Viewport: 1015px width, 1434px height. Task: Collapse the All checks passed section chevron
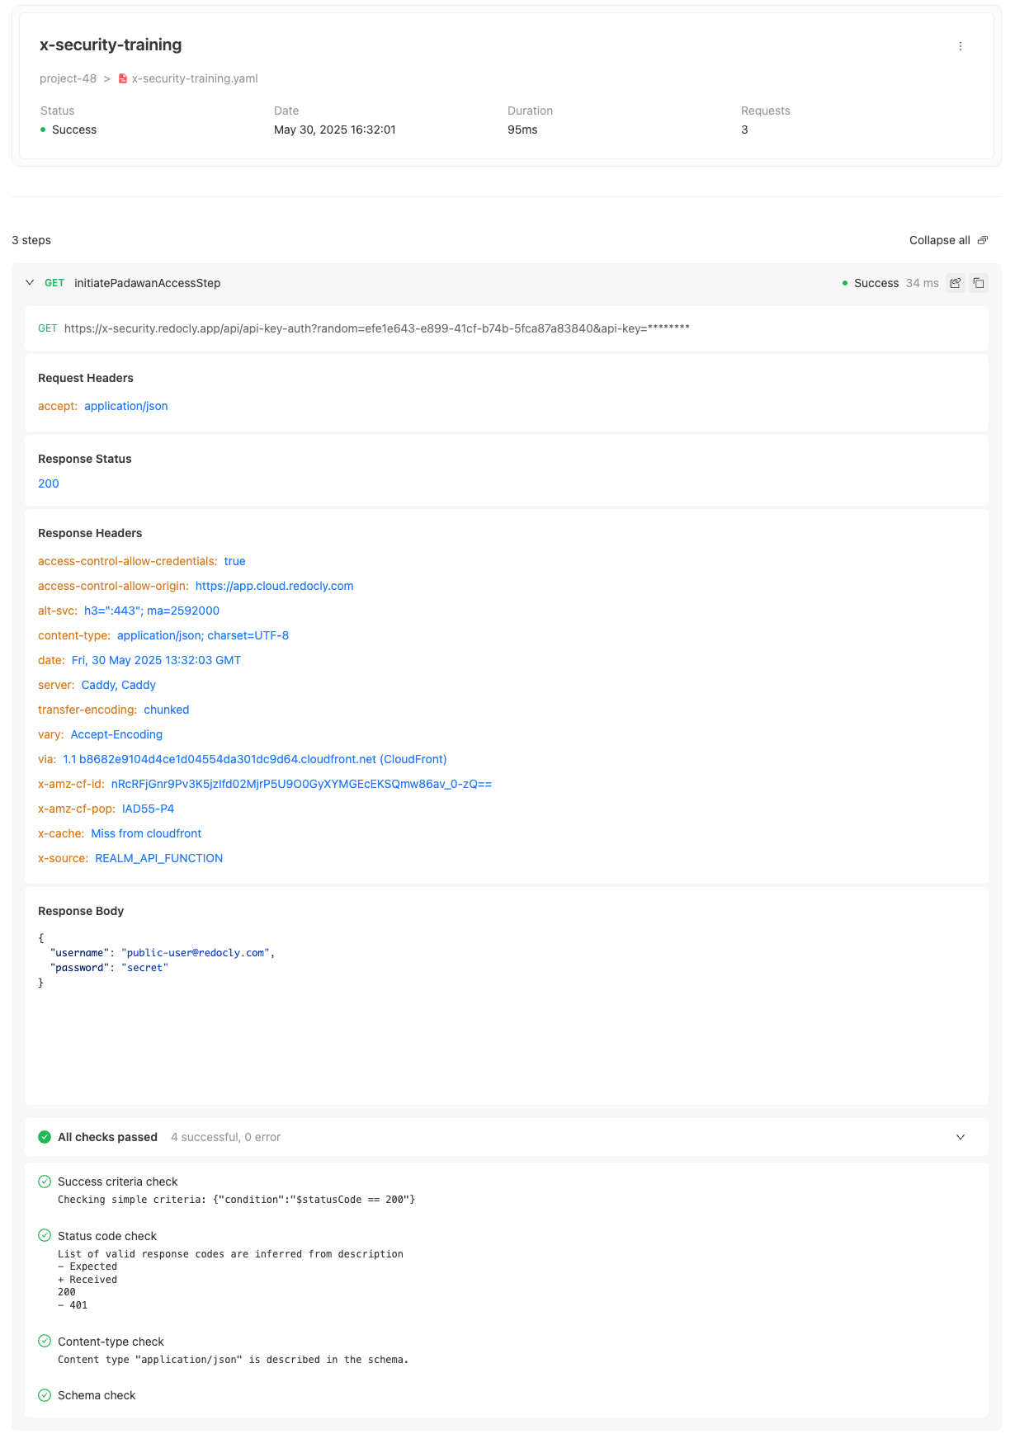pos(961,1137)

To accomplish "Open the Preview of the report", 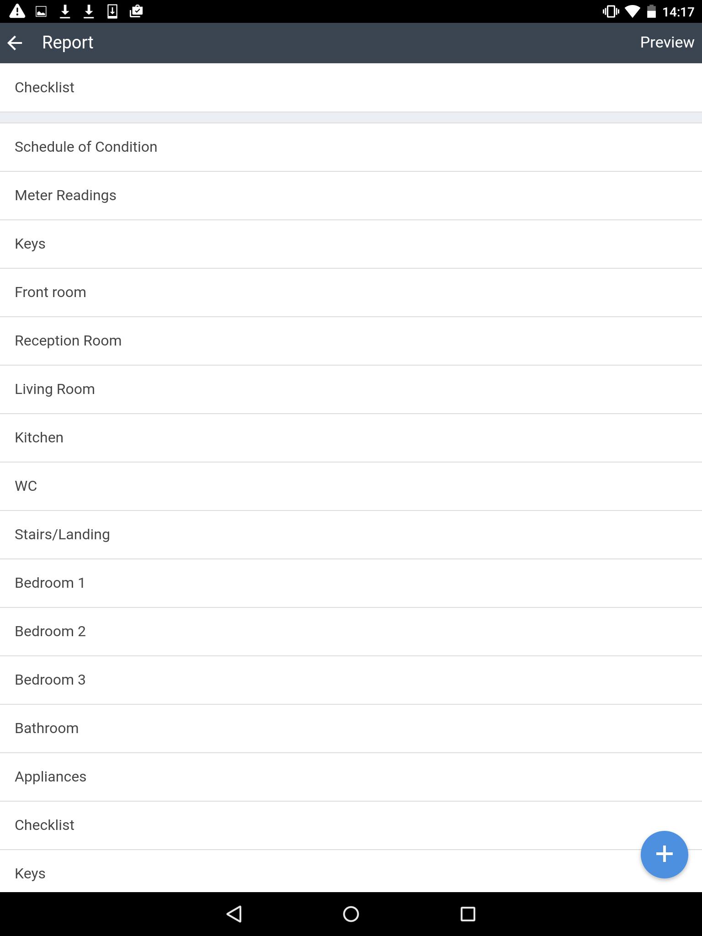I will (x=666, y=42).
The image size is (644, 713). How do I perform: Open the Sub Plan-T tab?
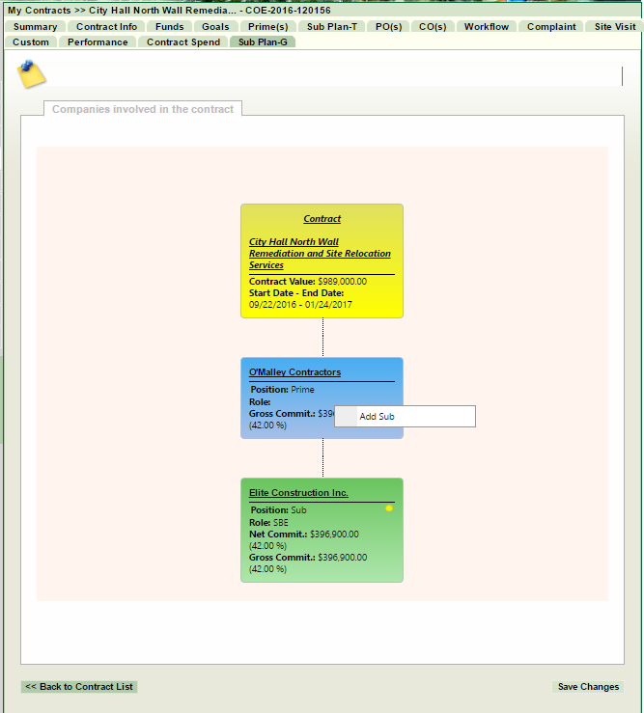pos(331,27)
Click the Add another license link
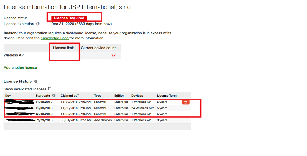Viewport: 307px width, 156px height. pos(20,67)
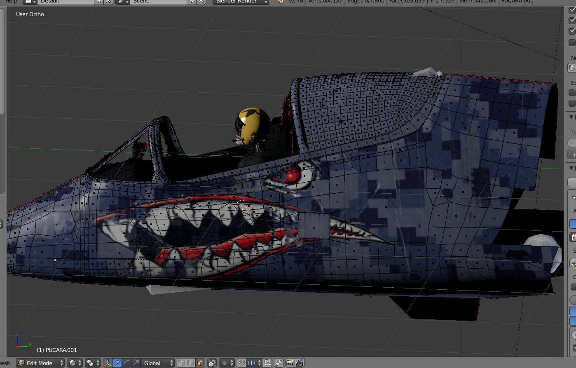
Task: Switch to edge select mode
Action: click(x=191, y=363)
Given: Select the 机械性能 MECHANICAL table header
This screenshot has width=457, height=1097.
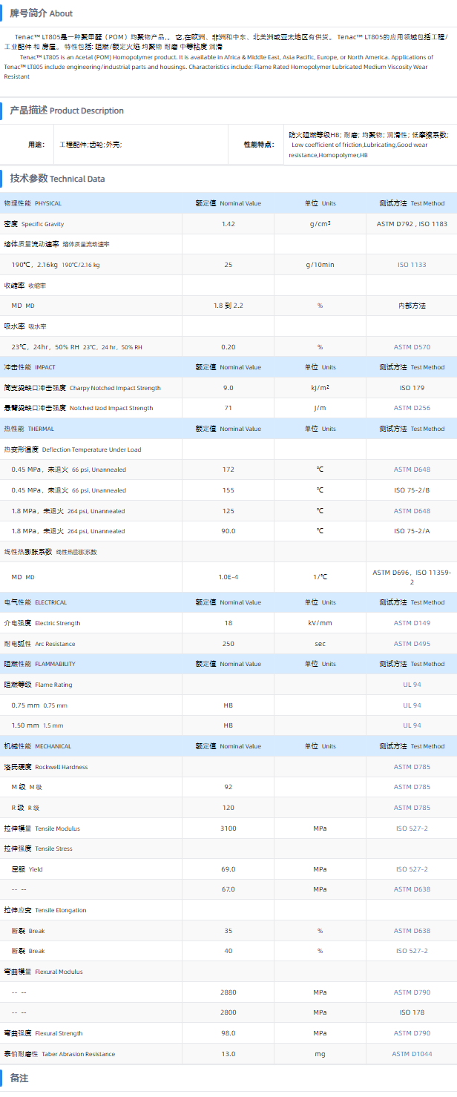Looking at the screenshot, I should click(x=36, y=746).
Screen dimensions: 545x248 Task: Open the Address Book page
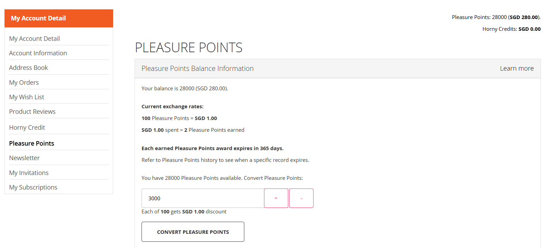coord(28,68)
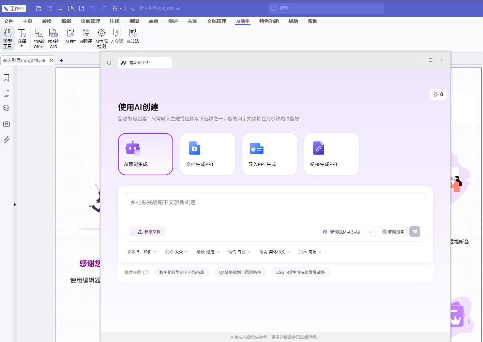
====
- Work to complete:
Give back an exact copy of only the lines from the one with "This screenshot has width=457, height=1097." through the final line of the material, both included. Pictures do not belong in it.

- Exercise response:
This screenshot has width=457, height=1097.
Looking at the screenshot, I should click(x=36, y=746).
Screen dimensions: 545x248 Task: Open the Address Book page
coord(28,68)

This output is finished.